Falhas na regularização da cidadania deixam cerca de 200 mil pessoas em situação vulnerável, mesmo após anos no país
Por Chico Gomes | GNEWSUSA
Cerca de 200 mil pessoas adotadas fora dos Estados Unidos podem estar em risco de detenção ou deportação por não terem a cidadania formalizada, segundo advogados especializados em imigração.
Ao longo das últimas décadas, milhares de crianças estrangeiras foram adotadas por famílias americanas, mas parte delas não teve o processo legal concluído. Com isso, mesmo vivendo toda a vida no país, muitos não possuem status migratório regular.
Em diversos casos, os próprios adotados só descobriram a situação recentemente, já que sempre viveram como cidadãos americanos. O cenário ganhou ainda mais atenção diante do aumento das fiscalizações migratórias, que têm ampliado o risco de detenção.

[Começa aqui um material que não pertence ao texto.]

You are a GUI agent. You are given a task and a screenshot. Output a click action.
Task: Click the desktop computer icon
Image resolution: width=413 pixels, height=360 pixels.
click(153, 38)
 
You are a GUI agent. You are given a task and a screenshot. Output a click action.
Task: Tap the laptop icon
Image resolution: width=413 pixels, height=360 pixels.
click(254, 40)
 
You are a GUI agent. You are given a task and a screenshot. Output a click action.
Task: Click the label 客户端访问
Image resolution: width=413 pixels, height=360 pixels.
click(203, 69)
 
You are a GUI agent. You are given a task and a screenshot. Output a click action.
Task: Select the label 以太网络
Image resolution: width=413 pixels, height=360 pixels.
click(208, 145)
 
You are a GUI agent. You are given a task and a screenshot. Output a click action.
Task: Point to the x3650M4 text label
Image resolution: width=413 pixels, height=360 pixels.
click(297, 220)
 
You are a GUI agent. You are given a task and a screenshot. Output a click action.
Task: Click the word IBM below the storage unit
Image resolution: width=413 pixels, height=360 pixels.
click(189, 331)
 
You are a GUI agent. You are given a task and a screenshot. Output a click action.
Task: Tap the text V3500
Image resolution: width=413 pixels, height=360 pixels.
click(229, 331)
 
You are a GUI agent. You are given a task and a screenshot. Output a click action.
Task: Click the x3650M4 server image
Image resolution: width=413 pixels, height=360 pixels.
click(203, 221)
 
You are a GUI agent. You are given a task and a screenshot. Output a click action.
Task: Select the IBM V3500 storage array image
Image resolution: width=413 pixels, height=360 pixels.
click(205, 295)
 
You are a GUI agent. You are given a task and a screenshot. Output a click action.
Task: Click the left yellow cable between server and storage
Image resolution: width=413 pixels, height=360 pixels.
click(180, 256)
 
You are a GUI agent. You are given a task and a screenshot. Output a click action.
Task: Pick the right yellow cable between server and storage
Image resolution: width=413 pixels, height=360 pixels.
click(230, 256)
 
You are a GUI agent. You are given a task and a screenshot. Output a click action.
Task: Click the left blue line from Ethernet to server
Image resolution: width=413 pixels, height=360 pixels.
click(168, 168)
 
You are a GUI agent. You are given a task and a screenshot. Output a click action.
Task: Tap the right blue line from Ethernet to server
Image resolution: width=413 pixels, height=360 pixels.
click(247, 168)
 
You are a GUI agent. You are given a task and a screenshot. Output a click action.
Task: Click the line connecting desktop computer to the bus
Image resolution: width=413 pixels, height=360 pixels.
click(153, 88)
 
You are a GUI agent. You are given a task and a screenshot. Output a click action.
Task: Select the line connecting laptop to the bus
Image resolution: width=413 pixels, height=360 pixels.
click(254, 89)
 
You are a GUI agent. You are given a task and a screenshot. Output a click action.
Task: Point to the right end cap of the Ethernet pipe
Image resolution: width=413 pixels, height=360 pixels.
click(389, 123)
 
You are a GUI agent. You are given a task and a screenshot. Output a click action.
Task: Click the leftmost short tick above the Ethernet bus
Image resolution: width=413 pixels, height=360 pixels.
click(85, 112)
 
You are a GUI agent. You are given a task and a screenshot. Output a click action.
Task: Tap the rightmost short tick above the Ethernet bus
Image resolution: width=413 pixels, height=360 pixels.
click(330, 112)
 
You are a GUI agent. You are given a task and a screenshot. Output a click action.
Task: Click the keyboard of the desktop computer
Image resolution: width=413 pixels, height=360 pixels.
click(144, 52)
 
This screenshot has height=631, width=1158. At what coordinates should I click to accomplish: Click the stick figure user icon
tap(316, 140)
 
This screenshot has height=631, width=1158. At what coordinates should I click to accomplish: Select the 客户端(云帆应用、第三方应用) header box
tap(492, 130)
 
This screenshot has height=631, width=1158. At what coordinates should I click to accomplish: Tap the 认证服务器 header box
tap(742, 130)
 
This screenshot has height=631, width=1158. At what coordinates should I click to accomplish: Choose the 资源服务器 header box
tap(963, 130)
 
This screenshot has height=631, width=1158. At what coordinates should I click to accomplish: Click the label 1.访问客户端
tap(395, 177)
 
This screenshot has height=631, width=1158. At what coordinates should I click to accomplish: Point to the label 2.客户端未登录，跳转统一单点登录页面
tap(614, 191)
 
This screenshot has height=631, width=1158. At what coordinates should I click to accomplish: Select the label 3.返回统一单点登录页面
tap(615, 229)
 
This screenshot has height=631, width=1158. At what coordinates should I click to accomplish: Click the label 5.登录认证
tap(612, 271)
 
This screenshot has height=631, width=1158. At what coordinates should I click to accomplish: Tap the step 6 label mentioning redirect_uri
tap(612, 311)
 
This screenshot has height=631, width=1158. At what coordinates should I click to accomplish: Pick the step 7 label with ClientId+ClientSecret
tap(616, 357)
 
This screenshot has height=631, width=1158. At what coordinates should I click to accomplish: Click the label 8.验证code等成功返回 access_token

A legislação atual não contempla todos os casos: uma lei de 2001 garantiu cidadania automática apenas para menores de idade na época, deixando milhares de adultos de fora. Um novo projeto tenta corrigir essa lacuna, mas ainda não há definição sobre sua aprovação.
Enquanto isso, muitos vivem um dilema: buscar regularização e se expor, ou permanecer invisíveis no sistema. A situação levanta debates sobre cidadania, segurança jurídica e os direitos de pessoas que, na prática, sempre se consideraram americanas.